Pixel coordinate grounding data
- Opening Delimiter -

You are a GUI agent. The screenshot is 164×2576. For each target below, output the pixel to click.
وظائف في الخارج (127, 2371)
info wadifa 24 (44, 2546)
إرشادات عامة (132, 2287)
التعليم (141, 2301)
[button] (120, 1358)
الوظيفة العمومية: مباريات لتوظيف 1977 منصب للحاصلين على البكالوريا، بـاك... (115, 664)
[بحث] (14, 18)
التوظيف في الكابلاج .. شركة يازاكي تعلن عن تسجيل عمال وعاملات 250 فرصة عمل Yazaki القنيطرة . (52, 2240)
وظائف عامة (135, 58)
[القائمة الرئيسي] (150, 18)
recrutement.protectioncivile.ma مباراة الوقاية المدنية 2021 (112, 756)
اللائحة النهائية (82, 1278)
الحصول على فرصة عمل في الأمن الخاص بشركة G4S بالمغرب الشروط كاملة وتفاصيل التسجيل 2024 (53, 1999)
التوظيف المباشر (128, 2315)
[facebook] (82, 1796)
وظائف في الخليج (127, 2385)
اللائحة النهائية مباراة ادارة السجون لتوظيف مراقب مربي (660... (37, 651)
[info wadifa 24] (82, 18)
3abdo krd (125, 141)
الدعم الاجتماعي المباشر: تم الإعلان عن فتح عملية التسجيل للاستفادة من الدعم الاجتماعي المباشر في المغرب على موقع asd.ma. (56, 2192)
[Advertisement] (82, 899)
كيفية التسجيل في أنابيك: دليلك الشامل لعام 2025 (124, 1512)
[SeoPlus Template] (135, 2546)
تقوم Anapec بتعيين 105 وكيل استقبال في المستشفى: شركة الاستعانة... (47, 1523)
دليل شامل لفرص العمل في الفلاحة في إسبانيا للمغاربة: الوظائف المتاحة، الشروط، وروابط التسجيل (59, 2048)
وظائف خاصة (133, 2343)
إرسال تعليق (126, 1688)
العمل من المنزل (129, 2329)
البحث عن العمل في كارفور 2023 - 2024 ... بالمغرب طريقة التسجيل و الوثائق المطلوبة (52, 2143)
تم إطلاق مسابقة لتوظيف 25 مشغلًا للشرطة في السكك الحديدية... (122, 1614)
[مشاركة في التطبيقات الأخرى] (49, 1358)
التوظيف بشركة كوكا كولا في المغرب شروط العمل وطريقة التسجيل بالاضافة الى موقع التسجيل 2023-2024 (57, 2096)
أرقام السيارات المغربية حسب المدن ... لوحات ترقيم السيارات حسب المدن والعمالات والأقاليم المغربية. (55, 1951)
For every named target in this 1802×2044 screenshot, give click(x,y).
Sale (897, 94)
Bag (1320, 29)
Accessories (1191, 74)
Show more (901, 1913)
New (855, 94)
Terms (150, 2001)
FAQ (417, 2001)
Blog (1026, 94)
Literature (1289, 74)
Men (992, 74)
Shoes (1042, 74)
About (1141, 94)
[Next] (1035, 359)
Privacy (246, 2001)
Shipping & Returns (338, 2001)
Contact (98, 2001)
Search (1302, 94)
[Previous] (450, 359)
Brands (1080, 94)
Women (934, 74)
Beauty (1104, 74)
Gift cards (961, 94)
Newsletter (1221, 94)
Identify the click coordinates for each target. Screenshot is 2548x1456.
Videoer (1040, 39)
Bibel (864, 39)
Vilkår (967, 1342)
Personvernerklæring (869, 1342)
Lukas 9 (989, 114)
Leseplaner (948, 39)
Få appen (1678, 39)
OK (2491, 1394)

- Closing Delimiter -

#### Task description:
Take the entries above and return only the lines from the one with "Shipping & Returns (338, 2001)" to the one with "Leseplaner (948, 39)", both included, unchanged.

#### Output below:
Shipping & Returns (338, 2001)
Contact (98, 2001)
Search (1302, 94)
[Previous] (450, 359)
Brands (1080, 94)
Women (934, 74)
Beauty (1104, 74)
Gift cards (961, 94)
Newsletter (1221, 94)
Identify the click coordinates for each target. Screenshot is 2548x1456.
Videoer (1040, 39)
Bibel (864, 39)
Vilkår (967, 1342)
Personvernerklæring (869, 1342)
Lukas 9 (989, 114)
Leseplaner (948, 39)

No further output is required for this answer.